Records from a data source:
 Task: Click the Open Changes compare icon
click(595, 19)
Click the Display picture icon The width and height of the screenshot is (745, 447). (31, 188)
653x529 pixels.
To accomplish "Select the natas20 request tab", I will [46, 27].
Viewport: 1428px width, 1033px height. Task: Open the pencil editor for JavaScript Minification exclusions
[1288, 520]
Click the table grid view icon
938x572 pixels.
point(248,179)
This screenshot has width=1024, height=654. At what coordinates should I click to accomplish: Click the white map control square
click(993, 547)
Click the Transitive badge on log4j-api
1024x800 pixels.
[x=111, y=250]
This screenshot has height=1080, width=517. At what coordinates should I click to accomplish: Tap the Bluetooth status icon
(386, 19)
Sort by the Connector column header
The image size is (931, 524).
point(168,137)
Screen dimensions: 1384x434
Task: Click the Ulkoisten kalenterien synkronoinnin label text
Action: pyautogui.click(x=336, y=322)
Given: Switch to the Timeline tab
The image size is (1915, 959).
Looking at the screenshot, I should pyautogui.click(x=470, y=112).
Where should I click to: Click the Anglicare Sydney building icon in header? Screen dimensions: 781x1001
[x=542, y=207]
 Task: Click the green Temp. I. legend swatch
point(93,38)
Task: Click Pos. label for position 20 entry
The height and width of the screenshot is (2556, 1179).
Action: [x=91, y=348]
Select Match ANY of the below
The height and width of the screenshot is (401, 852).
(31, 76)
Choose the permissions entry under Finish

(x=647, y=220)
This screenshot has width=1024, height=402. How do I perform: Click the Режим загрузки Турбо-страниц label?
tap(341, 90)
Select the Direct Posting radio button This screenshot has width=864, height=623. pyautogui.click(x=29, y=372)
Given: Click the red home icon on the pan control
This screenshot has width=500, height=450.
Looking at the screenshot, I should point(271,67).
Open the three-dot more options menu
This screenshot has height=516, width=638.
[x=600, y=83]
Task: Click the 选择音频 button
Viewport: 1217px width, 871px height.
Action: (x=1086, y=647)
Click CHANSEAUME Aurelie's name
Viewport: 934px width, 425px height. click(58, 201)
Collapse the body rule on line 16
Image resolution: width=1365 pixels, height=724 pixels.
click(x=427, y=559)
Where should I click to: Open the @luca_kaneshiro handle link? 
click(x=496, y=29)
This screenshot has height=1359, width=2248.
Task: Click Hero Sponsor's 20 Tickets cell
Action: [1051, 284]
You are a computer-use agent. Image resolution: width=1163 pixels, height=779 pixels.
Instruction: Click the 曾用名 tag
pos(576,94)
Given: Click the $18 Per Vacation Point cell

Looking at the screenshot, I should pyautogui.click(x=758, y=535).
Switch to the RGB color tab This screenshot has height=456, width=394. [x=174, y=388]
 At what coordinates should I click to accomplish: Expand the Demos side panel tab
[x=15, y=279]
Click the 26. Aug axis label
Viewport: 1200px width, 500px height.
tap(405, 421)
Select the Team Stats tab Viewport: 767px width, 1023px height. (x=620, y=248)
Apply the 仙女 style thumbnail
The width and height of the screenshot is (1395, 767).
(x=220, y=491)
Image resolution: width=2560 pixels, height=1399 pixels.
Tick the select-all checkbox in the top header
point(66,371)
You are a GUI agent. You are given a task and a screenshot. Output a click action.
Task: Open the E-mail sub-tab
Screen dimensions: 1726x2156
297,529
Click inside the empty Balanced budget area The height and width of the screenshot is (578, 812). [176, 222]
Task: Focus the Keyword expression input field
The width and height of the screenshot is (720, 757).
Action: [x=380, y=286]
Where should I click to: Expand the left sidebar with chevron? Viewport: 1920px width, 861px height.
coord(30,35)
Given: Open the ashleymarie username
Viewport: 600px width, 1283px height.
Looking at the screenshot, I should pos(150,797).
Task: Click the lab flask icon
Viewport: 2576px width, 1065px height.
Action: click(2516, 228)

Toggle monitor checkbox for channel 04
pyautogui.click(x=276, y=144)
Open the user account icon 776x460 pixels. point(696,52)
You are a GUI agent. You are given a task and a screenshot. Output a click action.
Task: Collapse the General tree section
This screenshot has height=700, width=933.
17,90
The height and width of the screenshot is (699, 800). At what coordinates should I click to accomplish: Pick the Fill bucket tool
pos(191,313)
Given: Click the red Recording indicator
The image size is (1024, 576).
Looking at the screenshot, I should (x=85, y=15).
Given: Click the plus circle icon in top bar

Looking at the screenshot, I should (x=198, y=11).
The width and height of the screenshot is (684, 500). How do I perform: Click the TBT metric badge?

### TASK DIRECTIONS:
Reproduce every entry above without a single alteration.

### ANSWER SPACE:
 Task: Click the Open Changes compare icon
click(595, 19)
Click the Display picture icon The width and height of the screenshot is (745, 447). (31, 188)
653x529 pixels.
To accomplish "Select the natas20 request tab", I will [46, 27].
Viewport: 1428px width, 1033px height. Task: Open the pencil editor for JavaScript Minification exclusions
[1288, 520]
Click the table grid view icon
938x572 pixels.
point(248,179)
This screenshot has width=1024, height=654. At what coordinates should I click to accomplish: Click the white map control square
click(993, 547)
Click the Transitive badge on log4j-api
1024x800 pixels.
[x=111, y=250]
This screenshot has height=1080, width=517. At what coordinates should I click to accomplish: Tap the Bluetooth status icon
(386, 19)
Sort by the Connector column header
The image size is (931, 524).
point(168,137)
Screen dimensions: 1384x434
Task: Click the Ulkoisten kalenterien synkronoinnin label text
Action: pyautogui.click(x=336, y=322)
Given: Switch to the Timeline tab
The image size is (1915, 959).
Looking at the screenshot, I should pyautogui.click(x=470, y=112).
Where should I click to: Click the Anglicare Sydney building icon in header? Screen dimensions: 781x1001
[x=542, y=207]
 Task: Click the green Temp. I. legend swatch
point(93,38)
Task: Click Pos. label for position 20 entry
The height and width of the screenshot is (2556, 1179).
Action: [x=91, y=348]
Select Match ANY of the below
The height and width of the screenshot is (401, 852).
(31, 76)
Choose the permissions entry under Finish

(x=647, y=220)
This screenshot has width=1024, height=402. How do I perform: Click the Режим загрузки Турбо-страниц label?
tap(341, 90)
Select the Direct Posting radio button This screenshot has width=864, height=623. pyautogui.click(x=29, y=372)
Given: Click the red home icon on the pan control
This screenshot has width=500, height=450.
Looking at the screenshot, I should point(271,67).
Open the three-dot more options menu
This screenshot has height=516, width=638.
[x=600, y=83]
Task: Click the 选择音频 button
Viewport: 1217px width, 871px height.
Action: (x=1086, y=647)
Click CHANSEAUME Aurelie's name
Viewport: 934px width, 425px height. click(58, 201)
Collapse the body rule on line 16
Image resolution: width=1365 pixels, height=724 pixels.
click(x=427, y=559)
Where should I click to: Open the @luca_kaneshiro handle link? 
click(x=496, y=29)
This screenshot has height=1359, width=2248.
Task: Click Hero Sponsor's 20 Tickets cell
Action: [1051, 284]
You are a computer-use agent. Image resolution: width=1163 pixels, height=779 pixels.
Instruction: Click the 曾用名 tag
pos(576,94)
Given: Click the $18 Per Vacation Point cell

Looking at the screenshot, I should pyautogui.click(x=758, y=535).
Switch to the RGB color tab This screenshot has height=456, width=394. [x=174, y=388]
 At what coordinates should I click to accomplish: Expand the Demos side panel tab
[x=15, y=279]
Click the 26. Aug axis label
Viewport: 1200px width, 500px height.
tap(405, 421)
Select the Team Stats tab Viewport: 767px width, 1023px height. (x=620, y=248)
Apply the 仙女 style thumbnail
The width and height of the screenshot is (1395, 767).
(x=220, y=491)
Image resolution: width=2560 pixels, height=1399 pixels.
Tick the select-all checkbox in the top header
point(66,371)
You are a GUI agent. You are given a task and a screenshot. Output a click action.
Task: Open the E-mail sub-tab
Screen dimensions: 1726x2156
297,529
Click inside the empty Balanced budget area The height and width of the screenshot is (578, 812). [176, 222]
Task: Focus the Keyword expression input field
The width and height of the screenshot is (720, 757).
Action: [x=380, y=286]
Where should I click to: Expand the left sidebar with chevron? Viewport: 1920px width, 861px height.
coord(30,35)
Given: Open the ashleymarie username
Viewport: 600px width, 1283px height.
Looking at the screenshot, I should pos(150,797).
Task: Click the lab flask icon
Viewport: 2576px width, 1065px height.
Action: click(2516, 228)

Toggle monitor checkbox for channel 04
pyautogui.click(x=276, y=144)
Open the user account icon 776x460 pixels. point(696,52)
You are a GUI agent. You are given a task and a screenshot. Output a click action.
Task: Collapse the General tree section
This screenshot has height=700, width=933.
17,90
The height and width of the screenshot is (699, 800). At what coordinates should I click to accomplish: Pick the Fill bucket tool
pos(191,313)
Given: Click the red Recording indicator
The image size is (1024, 576).
Looking at the screenshot, I should (x=85, y=15).
Given: Click the plus circle icon in top bar

Looking at the screenshot, I should (x=198, y=11).
The width and height of the screenshot is (684, 500). How do I perform: Click the TBT metric badge?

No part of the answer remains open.